Text block:

-=-=-

Jenna Lowe is an organ donor and social activist and before she died, she created a legacy that would live on in the rare disease community and save lives.
She suffered from a rare disease called pulmonary arterial hypertension (PH). This chronic form of high blood pressure in the lungs results in the thickening of pulmonary arteries over time which causes a number of problems. It took the doctors two years to diagnose Jenna with the disease.
To learn more about PH, click here.
Before she passed away, Jenna started the Get Me to 21 campaign, a community of organ donors that tries to persuade others to become donors as well. When she died, her parents carried her legacy and began to spread awareness about their daughter’s disease all across South America.
The Jenna Lowe Trust (JLT) was created in her honor and soon after, a team was formed. Lowe’s pulmonologist, Dr. Greg Symons partnered up with Dr Greg Callimaro. The two Greg’s created their own PH treatment clinic at Groote Schuur Hospital for state and private PH sufferers. Today, they treat 68 patients while providing counseling and other treatments.
The clinic has seen many success stories, including that of Bridget Nkonyeni who was in dire need of a thrombectomy that was successfully performed.
Jenna’s mother, Gabi, remembers the challenges that PH hurled at her daughter and how confusing a time it was, considering that there wasn’t much known about the rare disease.
“We vowed that after our experience with Jenna’s disease, things had to change; PH patients, their families, their friends and healthcare professionals needed support to make this disease manageable and improve healthcare around it,” she told the Cape Times.
The doctors are proud to be a member of Lowe’s legacy. Their mission is to provide hope, support and treatment to people who suffer from PH. Jenna would certainly be proud.

-=-=-

Instructions for the task:
Answer these questions from the text about Jenna Lowe.
(a) How long did it take doctors to diagnose Jenna with pulmonary arterial hypertension?
(b) At which hospital did the two doctors set up their PH treatment clinic?
(c) How many patients does the clinic treat today?

Dataset excerpt:
-=-=-

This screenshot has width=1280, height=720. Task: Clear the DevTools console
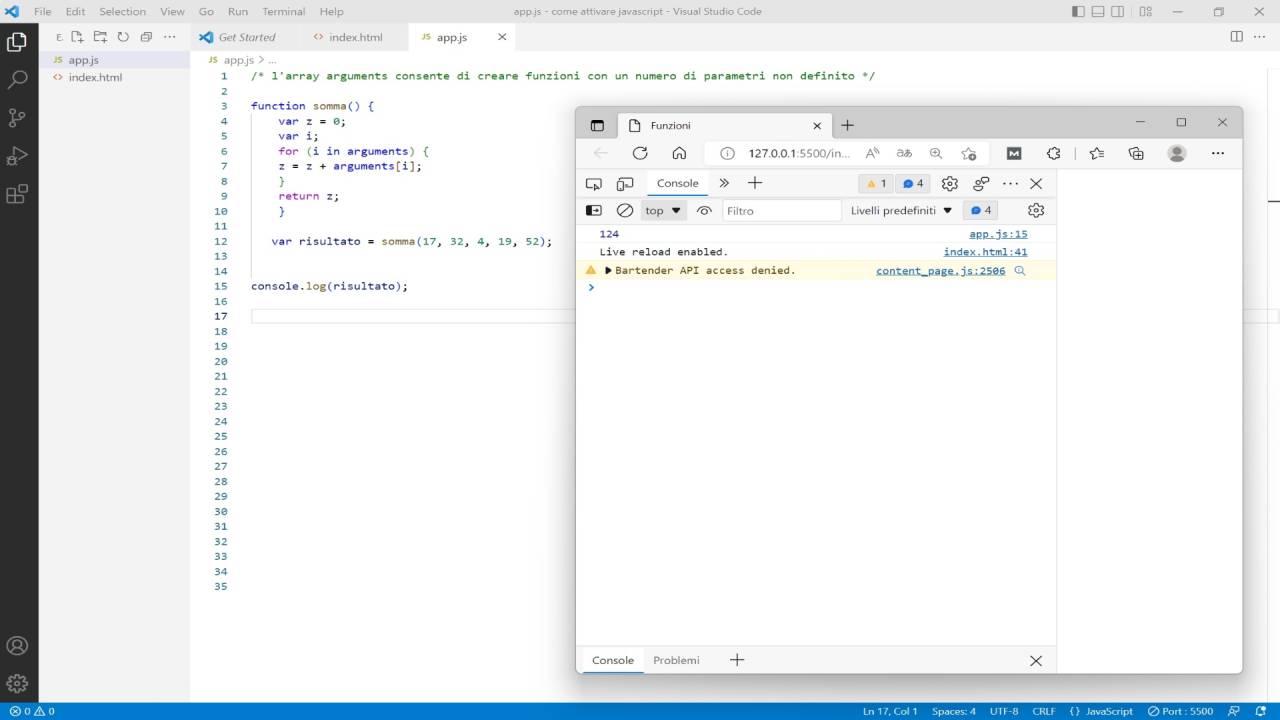tap(624, 210)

-=-=-

Answer space:
(a) Two years.
(b) Groote Schuur Hospital.
(c) 68 patients.